==== Data excerpts

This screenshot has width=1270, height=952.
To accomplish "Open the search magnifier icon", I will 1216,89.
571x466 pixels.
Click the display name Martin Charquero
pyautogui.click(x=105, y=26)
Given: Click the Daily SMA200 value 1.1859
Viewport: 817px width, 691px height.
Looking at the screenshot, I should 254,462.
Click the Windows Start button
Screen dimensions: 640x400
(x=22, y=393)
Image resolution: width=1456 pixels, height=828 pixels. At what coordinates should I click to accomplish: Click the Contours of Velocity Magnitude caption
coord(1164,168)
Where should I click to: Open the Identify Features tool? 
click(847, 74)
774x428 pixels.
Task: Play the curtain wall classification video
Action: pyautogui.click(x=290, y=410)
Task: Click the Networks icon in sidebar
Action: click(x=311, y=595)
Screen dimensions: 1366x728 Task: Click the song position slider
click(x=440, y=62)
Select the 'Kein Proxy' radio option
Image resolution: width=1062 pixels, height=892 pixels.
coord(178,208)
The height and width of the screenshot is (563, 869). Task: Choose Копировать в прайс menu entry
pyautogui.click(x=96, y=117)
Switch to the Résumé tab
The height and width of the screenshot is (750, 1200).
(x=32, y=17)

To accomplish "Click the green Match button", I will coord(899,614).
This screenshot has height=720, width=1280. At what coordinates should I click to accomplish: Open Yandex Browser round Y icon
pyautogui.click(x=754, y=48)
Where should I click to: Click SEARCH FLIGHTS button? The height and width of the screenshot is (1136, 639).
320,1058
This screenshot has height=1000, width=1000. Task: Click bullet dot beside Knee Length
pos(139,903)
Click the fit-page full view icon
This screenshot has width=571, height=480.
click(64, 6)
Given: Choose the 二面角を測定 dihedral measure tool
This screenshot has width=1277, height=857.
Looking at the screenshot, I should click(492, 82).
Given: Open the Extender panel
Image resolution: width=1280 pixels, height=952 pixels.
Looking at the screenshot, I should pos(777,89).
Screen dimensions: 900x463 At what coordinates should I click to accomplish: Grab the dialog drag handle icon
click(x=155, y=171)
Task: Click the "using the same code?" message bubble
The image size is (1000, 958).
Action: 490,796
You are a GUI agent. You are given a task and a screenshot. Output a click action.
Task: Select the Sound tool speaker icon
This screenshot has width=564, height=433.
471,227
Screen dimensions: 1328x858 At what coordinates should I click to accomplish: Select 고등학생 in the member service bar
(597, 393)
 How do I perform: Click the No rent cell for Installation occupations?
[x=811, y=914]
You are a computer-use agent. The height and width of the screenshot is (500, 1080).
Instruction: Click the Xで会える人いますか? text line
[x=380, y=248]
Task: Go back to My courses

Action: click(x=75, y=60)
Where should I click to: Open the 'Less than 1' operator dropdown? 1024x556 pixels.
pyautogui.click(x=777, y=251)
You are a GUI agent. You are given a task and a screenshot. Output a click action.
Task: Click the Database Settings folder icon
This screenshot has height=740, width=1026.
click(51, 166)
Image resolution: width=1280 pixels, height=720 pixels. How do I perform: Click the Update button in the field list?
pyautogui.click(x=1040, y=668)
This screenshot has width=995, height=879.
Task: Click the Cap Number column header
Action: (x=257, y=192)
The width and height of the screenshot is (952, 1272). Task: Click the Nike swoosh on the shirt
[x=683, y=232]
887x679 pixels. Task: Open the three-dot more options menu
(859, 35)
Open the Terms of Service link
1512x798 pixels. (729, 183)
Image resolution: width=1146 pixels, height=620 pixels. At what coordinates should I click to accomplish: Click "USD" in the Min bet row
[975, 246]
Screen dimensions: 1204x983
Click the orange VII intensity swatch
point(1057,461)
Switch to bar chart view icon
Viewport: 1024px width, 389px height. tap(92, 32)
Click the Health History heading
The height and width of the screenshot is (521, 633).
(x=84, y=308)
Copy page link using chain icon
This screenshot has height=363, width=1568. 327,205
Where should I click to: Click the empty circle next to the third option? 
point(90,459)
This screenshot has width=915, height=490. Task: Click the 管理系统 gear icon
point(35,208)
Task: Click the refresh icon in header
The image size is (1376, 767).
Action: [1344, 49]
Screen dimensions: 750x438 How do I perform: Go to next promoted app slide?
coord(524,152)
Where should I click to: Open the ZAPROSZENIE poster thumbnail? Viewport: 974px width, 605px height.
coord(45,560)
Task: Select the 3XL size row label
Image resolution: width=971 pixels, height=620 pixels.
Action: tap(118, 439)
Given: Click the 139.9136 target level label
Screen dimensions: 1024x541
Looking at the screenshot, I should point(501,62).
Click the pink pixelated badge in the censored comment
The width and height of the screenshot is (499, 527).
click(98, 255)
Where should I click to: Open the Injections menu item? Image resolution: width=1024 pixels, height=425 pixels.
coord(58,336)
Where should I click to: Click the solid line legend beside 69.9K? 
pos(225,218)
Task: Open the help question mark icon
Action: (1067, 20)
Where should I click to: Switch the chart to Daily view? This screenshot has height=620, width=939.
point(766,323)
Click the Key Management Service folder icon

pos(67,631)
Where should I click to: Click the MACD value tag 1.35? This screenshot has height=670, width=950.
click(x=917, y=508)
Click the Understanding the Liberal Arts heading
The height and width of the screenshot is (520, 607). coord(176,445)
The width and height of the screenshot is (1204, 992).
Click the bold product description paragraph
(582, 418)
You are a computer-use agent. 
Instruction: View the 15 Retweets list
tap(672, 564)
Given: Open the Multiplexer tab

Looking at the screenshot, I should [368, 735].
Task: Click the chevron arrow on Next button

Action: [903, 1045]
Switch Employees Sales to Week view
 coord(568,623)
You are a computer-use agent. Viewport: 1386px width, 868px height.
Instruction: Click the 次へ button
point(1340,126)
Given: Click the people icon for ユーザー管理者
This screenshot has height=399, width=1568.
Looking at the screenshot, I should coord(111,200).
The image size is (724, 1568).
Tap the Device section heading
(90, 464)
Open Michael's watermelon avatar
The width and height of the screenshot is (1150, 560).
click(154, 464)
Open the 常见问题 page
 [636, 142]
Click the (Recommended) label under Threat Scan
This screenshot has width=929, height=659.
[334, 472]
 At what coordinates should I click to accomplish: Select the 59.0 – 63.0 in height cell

========

What is required:
Using the records, work out how many lines include "computer", and reply with that number alone.

Answer:
3